By contrast to the above, in March 2026, the AEPD issued a resolution against an age verification provider offering a non-compliant solution under the GDPR. It may be relevant to flag that no controller making use of the age verification services was involved nor fined in the resolution, but this may not be the case if a claim or an investigation is opened against both the third-party provider and the controller.

The AEPD found that the provider's digital identity app required users to submit a facial scan to create an account, with no alternative ways to verify age. This generated a persistent biometric facial template, processing of special category of data, used for authentication and identification. The authority also found additional infringements relating to consent obtained through pre-ticked boxes and excessive retention periods for biometric templates, geolocation data and verification-related data. The total fine was EUR 950,000, of which EUR 500,000 corresponded to the absence of a valid legal basis for the processing of special category data.

The bridge solution and the road to the EUDI Wallet

Against the background of a binding obligation to verify, a demanding set of conditions on how to do so, and an enforcement record that shows how regulators will act, the Commission issued a recommendation urging Member States to accelerate the rollout of the EU age verification app.

The app is presented explicitly as a bridge solution: a harmonised, cross-border toolbox designed to function while the EUDI Wallet reaches general deployment.  Compliant solutions should be available across all Member States by 31 December.

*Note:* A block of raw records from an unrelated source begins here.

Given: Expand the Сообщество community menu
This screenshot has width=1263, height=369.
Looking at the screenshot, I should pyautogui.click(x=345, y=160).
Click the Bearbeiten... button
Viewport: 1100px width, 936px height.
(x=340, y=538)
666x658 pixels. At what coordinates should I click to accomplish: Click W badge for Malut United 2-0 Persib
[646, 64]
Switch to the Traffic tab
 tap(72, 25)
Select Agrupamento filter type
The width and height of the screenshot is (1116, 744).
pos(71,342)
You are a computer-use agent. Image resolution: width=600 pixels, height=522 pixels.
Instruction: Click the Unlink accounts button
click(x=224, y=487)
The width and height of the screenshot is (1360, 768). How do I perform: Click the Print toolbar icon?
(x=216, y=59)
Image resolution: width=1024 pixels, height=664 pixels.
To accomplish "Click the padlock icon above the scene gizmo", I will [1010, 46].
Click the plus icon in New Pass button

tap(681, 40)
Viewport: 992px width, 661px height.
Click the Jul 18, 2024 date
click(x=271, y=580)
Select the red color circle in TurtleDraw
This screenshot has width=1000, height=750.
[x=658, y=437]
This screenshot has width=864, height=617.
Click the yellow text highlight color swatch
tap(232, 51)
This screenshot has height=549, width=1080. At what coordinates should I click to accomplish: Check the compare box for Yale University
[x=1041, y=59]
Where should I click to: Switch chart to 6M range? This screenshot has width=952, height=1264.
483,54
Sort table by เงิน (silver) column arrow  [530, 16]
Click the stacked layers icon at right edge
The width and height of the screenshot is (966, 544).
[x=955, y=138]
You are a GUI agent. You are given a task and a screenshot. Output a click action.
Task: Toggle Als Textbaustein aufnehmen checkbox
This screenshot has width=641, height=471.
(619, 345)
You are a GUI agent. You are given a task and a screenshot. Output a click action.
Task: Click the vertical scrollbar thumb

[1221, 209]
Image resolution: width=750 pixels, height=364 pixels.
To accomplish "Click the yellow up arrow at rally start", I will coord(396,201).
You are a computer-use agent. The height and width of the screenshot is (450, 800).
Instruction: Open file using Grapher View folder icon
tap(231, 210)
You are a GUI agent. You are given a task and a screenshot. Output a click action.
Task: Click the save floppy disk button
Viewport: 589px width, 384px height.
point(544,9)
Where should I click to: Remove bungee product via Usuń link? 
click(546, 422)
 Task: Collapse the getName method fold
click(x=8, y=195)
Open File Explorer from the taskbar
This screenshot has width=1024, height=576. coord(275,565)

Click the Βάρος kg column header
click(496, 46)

The proposed architecture is a direct response to the EDPB's framework: A double-blind model in which the verification provider does not know which services a user is accessing, and the platform receives only a threshold confirmation ("18 or over"), never an identity. The technical mechanisms used to achieve this include anonymised age tokens, key rotation and zero-knowledge proofs, the same cryptographic tools the EDPB identifies as consistent with the unlinkability and data minimisation requirements of the GDPR.

The EUDI Wallet, once in full deployment, will represent the definitive architecture: citizen-controlled verifiable credentials that allow selective disclosure of a single attribute -age of majority- without revealing any other identifying information. The proposed app is designed to be compatible with the EUDI Wallet framework from the outset, so that the transition, when it comes, is technically seamless.

Osborne Clarke comment

For businesses operating age-restricted services, the first compliance question is whether the current verification method processes anything beyond a simple age-threshold signal: whether it collects, retains or transmits data that goes beyond what the verification purpose strictly requires. The answer may determine whether a system considered reasonable at deployment remains defensible today, in terms of being both effective at age assurance and compliant with GDPR requirements.

* This article is current as of the date of its publication and does not necessarily reflect the present state of the law or relevant regulation.